I have been thinking a lot this weekend. I have been thinking on how I am going to accomplish some of the stuff that I absolutely have to get done. In the morning I have to mail off all my bills so I can get help paying them. I have all the copies made, I just need to know which is the right address to send them to. I have to find a way to make a copy of Hannah's GYSO paper work and 25 dollar fee in. Sarah wasted all my ink in some anime stuff she was doing and mom don't know how to work her scanner printer. Lucky I have until Aug 22 for that.. I also need to have a talk to Hannah, if she does the GYSO she can't to Choir and tour with church.
This is some of the stuff I worry myself about daily. It's worth it because most of it has to do with my kids and there futures.

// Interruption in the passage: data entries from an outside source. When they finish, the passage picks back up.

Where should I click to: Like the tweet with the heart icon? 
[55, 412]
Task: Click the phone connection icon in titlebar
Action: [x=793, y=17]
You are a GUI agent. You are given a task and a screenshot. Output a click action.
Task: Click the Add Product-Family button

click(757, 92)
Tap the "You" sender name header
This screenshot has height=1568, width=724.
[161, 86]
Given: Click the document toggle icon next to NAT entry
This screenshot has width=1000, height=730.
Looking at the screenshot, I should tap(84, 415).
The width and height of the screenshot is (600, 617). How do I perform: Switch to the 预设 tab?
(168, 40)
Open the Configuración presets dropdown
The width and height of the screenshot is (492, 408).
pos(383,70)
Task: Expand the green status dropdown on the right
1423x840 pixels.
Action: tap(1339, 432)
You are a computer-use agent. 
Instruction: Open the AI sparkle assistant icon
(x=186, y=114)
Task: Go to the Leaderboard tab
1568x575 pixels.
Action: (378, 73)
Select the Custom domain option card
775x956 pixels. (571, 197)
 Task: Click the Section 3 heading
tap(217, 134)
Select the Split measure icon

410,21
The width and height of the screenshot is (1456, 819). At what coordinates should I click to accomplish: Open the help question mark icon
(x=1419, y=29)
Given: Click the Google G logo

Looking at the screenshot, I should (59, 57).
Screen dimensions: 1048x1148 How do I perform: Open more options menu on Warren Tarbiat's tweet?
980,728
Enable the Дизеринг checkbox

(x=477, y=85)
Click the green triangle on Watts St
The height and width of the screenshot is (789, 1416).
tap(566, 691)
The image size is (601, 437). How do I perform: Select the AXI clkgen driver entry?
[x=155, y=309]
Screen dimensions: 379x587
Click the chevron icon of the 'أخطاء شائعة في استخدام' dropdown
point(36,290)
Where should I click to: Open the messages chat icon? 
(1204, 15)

It's weird when someone wants to know about me and who I am .. It may not seem like to be easy, but it's not. I know myself pretty well and what I don't know I am still finding out. I know I am more than a mother of 2 wonderful daughters. I am more than a single mom with a weight problem, I know I am a great friend and an awesome listener. I try to be kind and sensitive.. I am like everyone else I have my not so good moments and bad days. I hate mornings and sleepless nights. I love staying up late at night.. I can't stand working out. I am a good catch, only if I want to be caught. And as you can tell I am corny which is OK.
I miss hanging around with my friends and chatting it has been so long. It seems like we can't get our schedules together. Day 12 and I am kinda running out of things to say.. Like I said I am not always that interesting. I get lucky when things come up. I promise to find some interesting topic's to chat about! Until tomorrow.. Good Night!